ビートたけし氏、明石家さんま氏と共に「お笑いビッグ3」として括られることの多いタモリ氏。今でも「ミュージックステーション」「タモリ倶楽部」「笑っていいとも!」(「いいとも!」)の司会を務めるなど、テレビには欠かせない司会者の1人です。

 そんなタモリ氏のトレードマークであるサングラスの奥には、「孤独や絶望、諦めが隠されている」と分析した異色の書籍『タモリ論』が発売となりました。

 『タモリ論』を書き下ろしたのは、作家の樋口毅宏氏。「いいとも!」や「タモリ倶楽部」を初期から見てきた、長年のウォッチャーだと自負しています。その樋口氏がサングラスの名司会者への偏愛を爆発させ、語られることの少ないタモリ氏の"本当のすごさ"に迫っています。

 「タモリは三十年間、テレビの第一線を駆け抜けてきたスーパースターにも拘わらず、同じくお笑いの世界の盟主であるビートたけしと比べると、正当な評価を受けていないのは明らかです」と語る樋口氏。「一見その強さや凄さが伝わりにくい、まるで武道の達人のようです」と、誰に頼ることもなく、ひょうひょうと「笑い」に取り組む姿を評しています。
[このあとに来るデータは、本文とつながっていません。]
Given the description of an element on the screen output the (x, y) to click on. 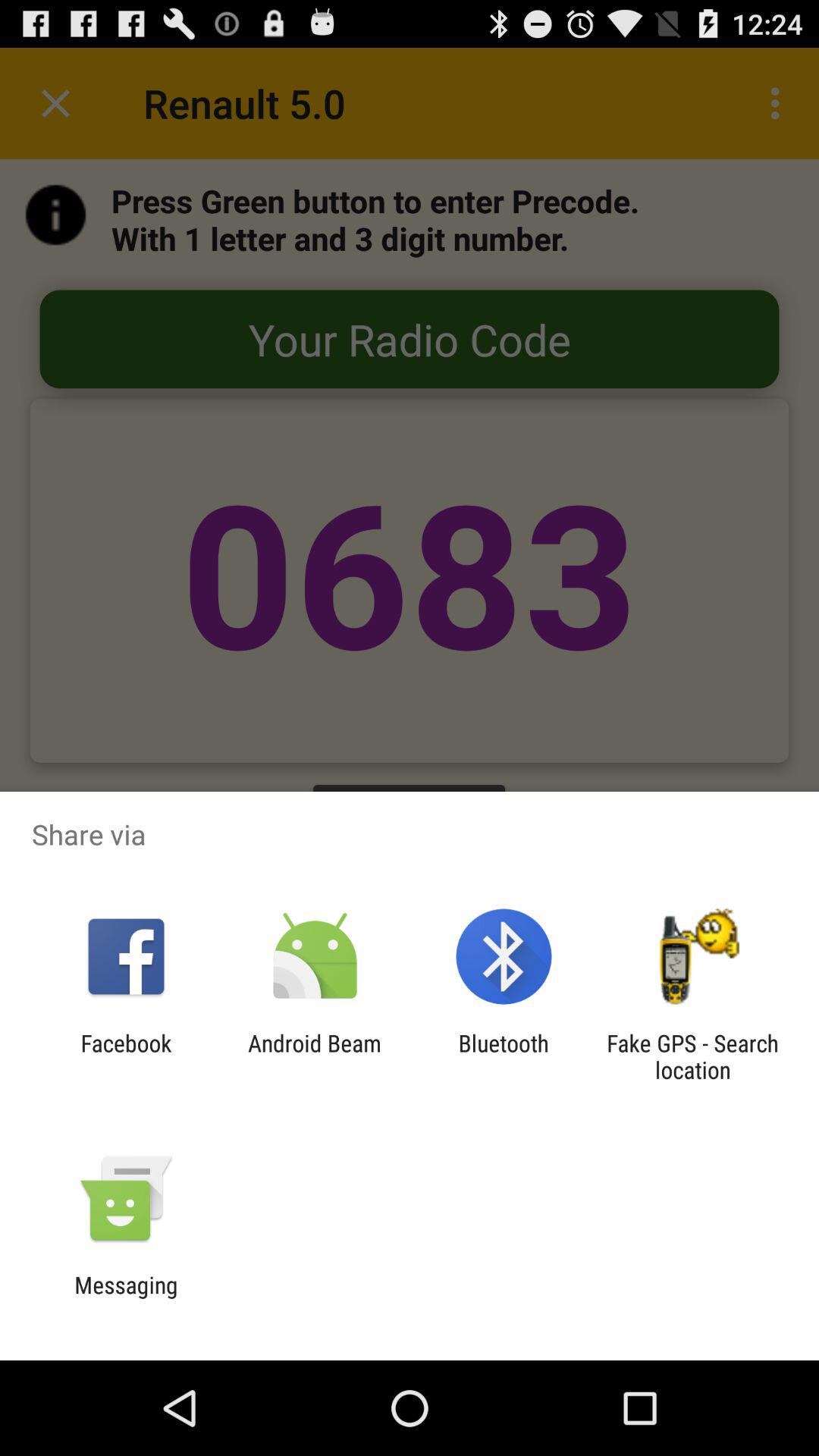
scroll to fake gps search (692, 1056)
Given the description of an element on the screen output the (x, y) to click on. 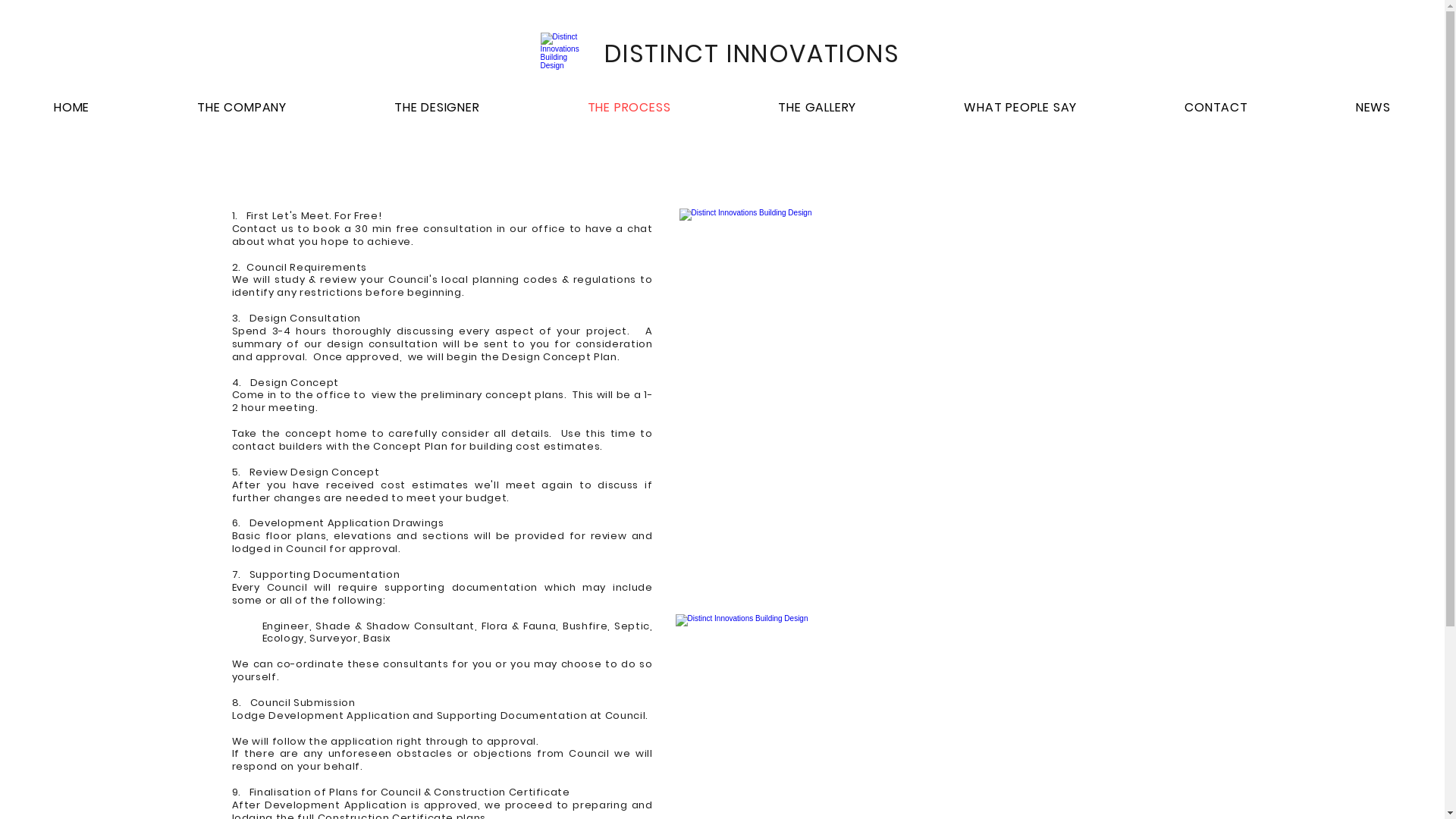
WHAT PEOPLE SAY Element type: text (1020, 106)
THE PROCESS Element type: text (628, 106)
THE GALLERY Element type: text (817, 106)
CONTACT Element type: text (1216, 106)
THE DESIGNER Element type: text (436, 106)
Distinct Innovations Building Design Element type: hover (931, 402)
THE COMPANY Element type: text (241, 106)
HOME Element type: text (71, 106)
NEWS Element type: text (1373, 106)
DISTINCT INNOVATIONS Element type: text (756, 53)
Distinct Innovations Building Design Element type: hover (561, 53)
Given the description of an element on the screen output the (x, y) to click on. 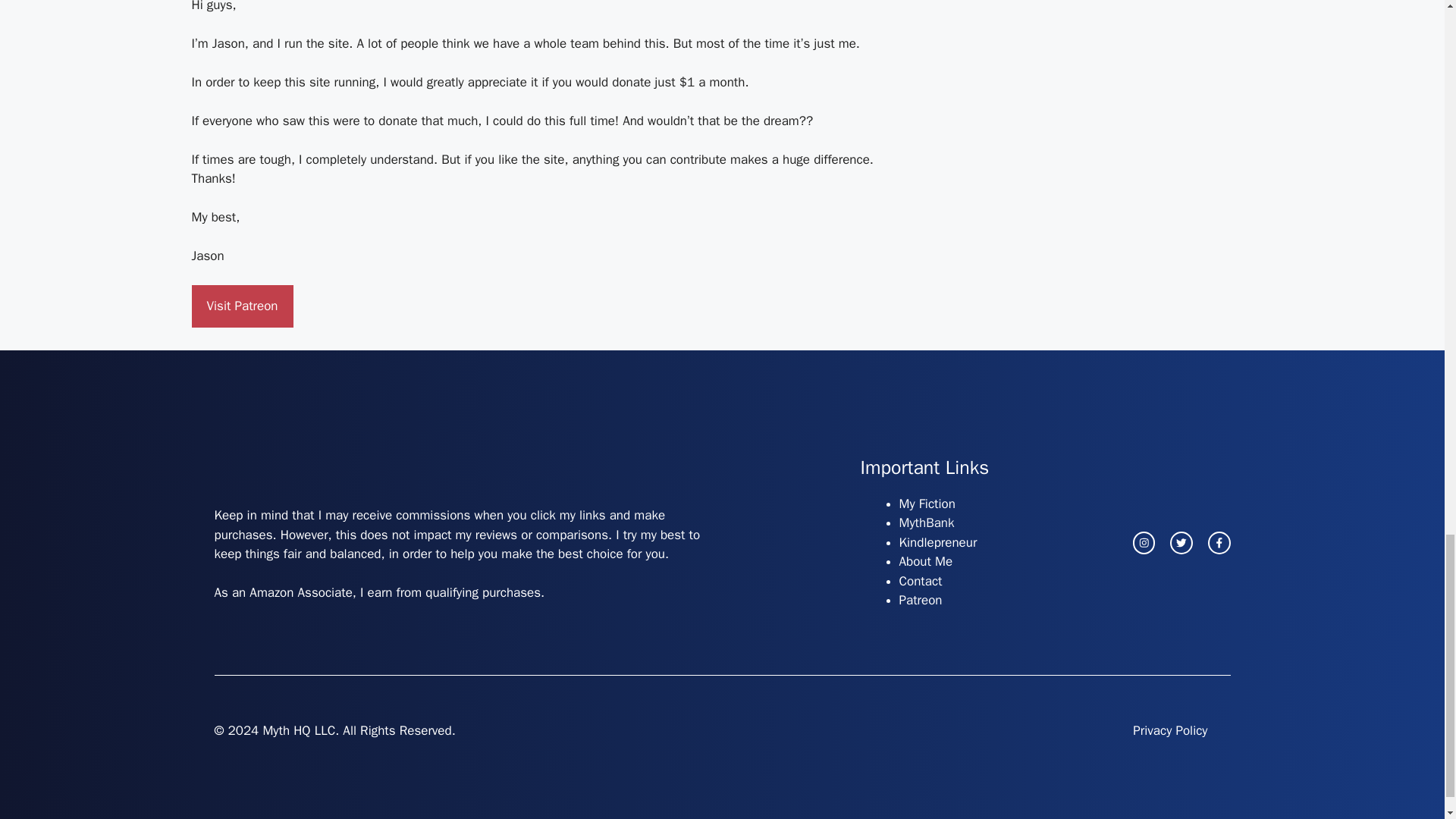
Patreon (920, 600)
Contact (920, 580)
Visit Patreon (241, 306)
Privacy Policy (1169, 731)
Kindlepreneur (937, 542)
My Fiction (927, 503)
About Me (926, 561)
MythBank (927, 522)
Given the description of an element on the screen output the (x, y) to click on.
 また、長寿番組「笑っていいとも!」の生放送を司会するタモリ氏の精神力についても言及。自らのデビュー作『さらば雑司が谷』の一節を引用しながら、「まともな人ならとっくにノイローゼになっているよ。タモリが狂わないのは、自分にも他人にも何ひとつ期待をしていないから」と、30年間休まずに司会を務めるタモリ氏の「諦念」について考察しています。

 タモリ氏と言えば、お笑いタレント・コージー冨田が物マネをする際に用いる「髪、切った?」が有名です。樋口氏は、「いいとも!」の名物コーナー「テレフォンショッキング」で用いられるタモリ氏の口癖についても言及。

「コージー冨田がマネをした『髪、切った?』は、結局は聞くことがないゲストへの常套句でした」(樋口氏)

 と、あまり質問をすることがないゲストに用いる決まり文句であると分析しています。

 タモリ氏への飽くなき愛を吐露しながらも、ビートたけし氏や明石家さんま氏についても論考する本書。「お笑いビッグ3」が君臨した昭和・平成期のバラエティ番組への愛にあふれた一冊です。